PROBLEM TO SOLVE: Begin the copy at the line containing "Instruction: Open the bar chart details tab" in the data below and end it at the line containing "The height and", keeping each line exact and leaving out pictures.

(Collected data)
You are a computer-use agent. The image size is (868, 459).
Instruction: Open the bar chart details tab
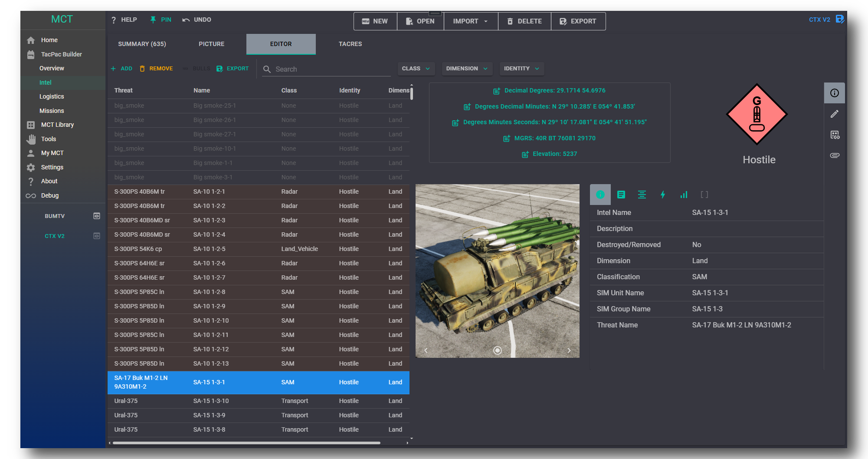[683, 195]
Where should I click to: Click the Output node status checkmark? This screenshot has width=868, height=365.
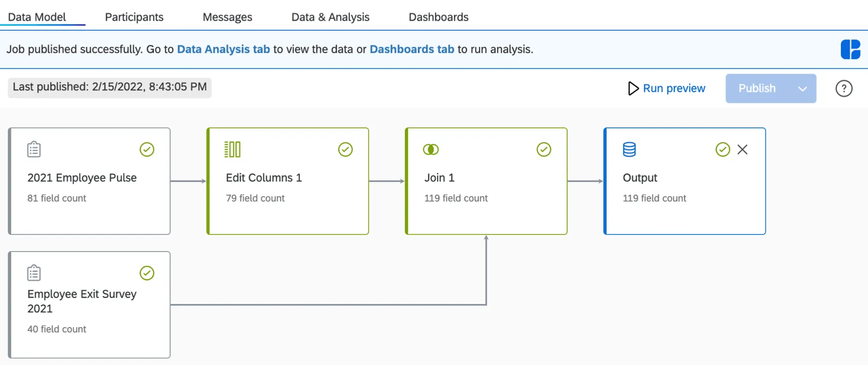[x=723, y=149]
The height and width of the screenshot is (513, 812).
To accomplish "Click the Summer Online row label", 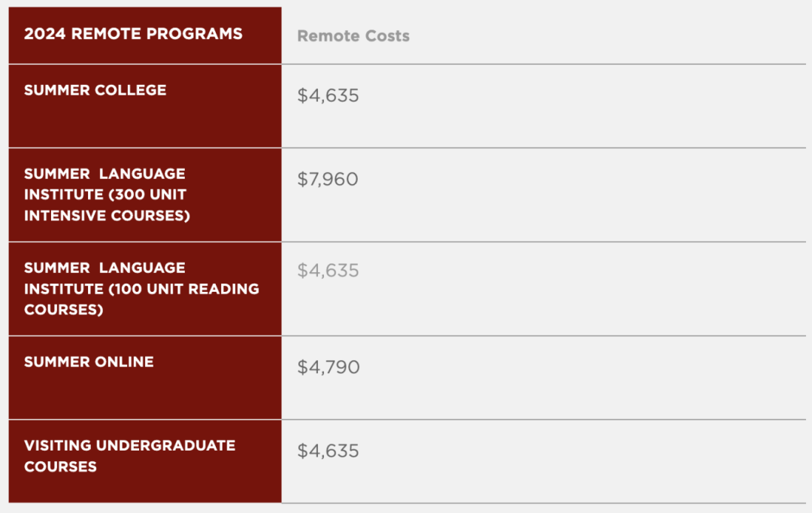I will pyautogui.click(x=89, y=362).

SOLUTION FOR THIS PROBLEM:
Instruction: Open the bar chart details tab
[683, 195]
Where should I click to: Click the Output node status checkmark? This screenshot has width=868, height=365.
[x=723, y=149]
The height and width of the screenshot is (513, 812).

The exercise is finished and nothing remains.